Auf die Irrtumsanfechtung kann außerhalb des KSchG und soweit der Irrtum nicht grob fahrlässig veranlasst wurde, verzichtet werden
§ 871 ABGB
GZ 5 Ob 136/12d, 17.12.2012
Bei einer GmbH trat ein Gesellschafter seine Anteile an einen anderen ab. Der Wert der abgetretenen Anteile wurde durch die Steuerberaterkanzlei der GmbH berechnet. Etwa ein Jahr später kam es zu erheblichen Vorsteuernachzahlungen. Der Wert der abgetretenen Anteile war dementsprechend niedriger.

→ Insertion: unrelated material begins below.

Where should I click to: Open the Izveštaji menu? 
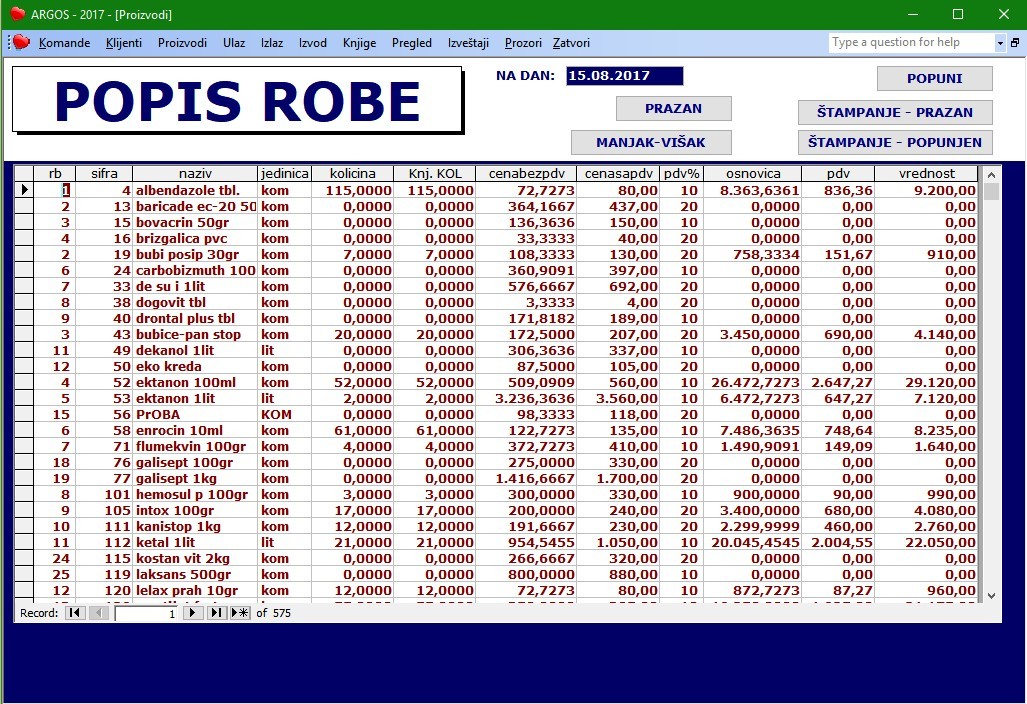(x=468, y=43)
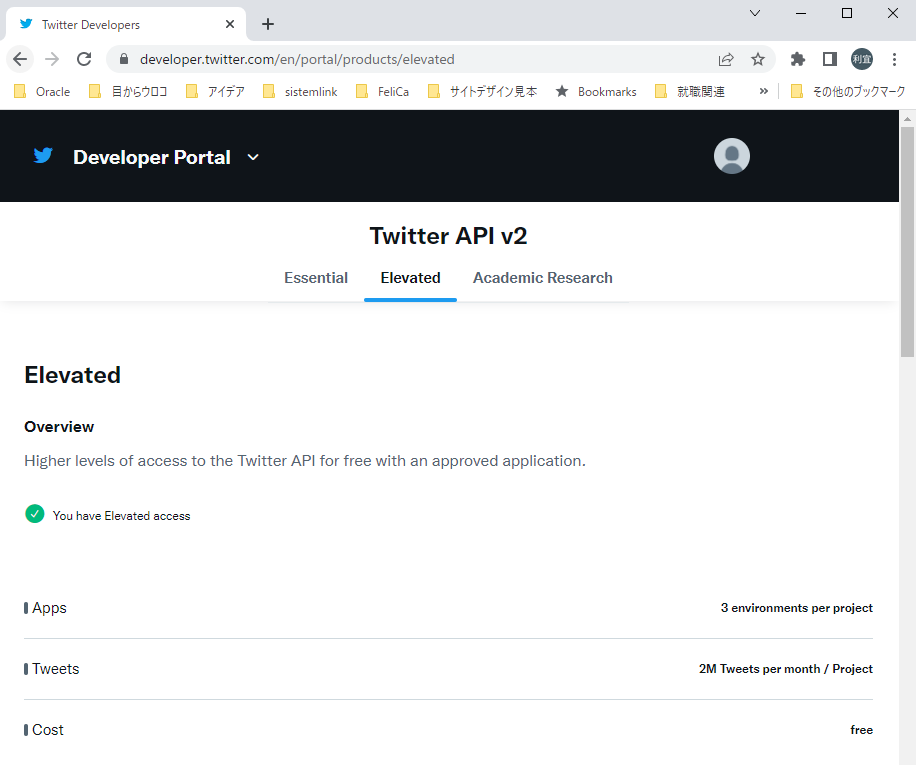Click the Twitter bird logo in the header
Screen dimensions: 916x765
[41, 156]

OGH: Geht man von einem gemeinsamen Irrtum der vertragschließenden Teile über einen der Berechnung des Abtretungspreises zugrunde zu legenden Parameter, hier die Höhe des Eigenkapitals der Gesellschaft, aus und legt man weiters zugrunde, dass ein solcher Irrtum den Vertrag nicht gehindert hätte, sondern dieser nur mit einem anderen Inhalt zustande gekommen wäre, wäre nach Irrtumsregeln eine Vertragskorrektur vorzunehmen. Diese bestünde darin, dass die dem Irrenden obliegende Leistung verhältnismäßig zu mindern wäre.
Dann, wenn eine Offenlegung der Kalkulationsgrundlagen erfolgt und Einvernehmen darüber besteht, dass das Geschäft zu diesen Bedingungen abgeschlossen wird, handelt es sich nicht bloß um einen Motivirrtum. Ein solcher Kalkulationsirrtum ist § 871 ABGB direkt subsumierbar.
Die Parteien des Abtretungsvertrags haben aber wechselseitig auf eine Anfechtung des Vertrags, insbesondere gestützt auf Willensmängel, wozu auch die Irrtumsanfechtung zu zählen ist, ausdrücklich verzichtet. Auf die Anfechtung eines Vertrags wegen Irrtums kann außerhalb des Anwendungsbereichs des KSchG im Vorhinein verzichtet werden, wenn der Irrtum nicht grob fahrlässig veranlasst wurde. Generell ist ein Verzicht auf die Irrtumsanfechtung zulässig und nicht sittenwidrig.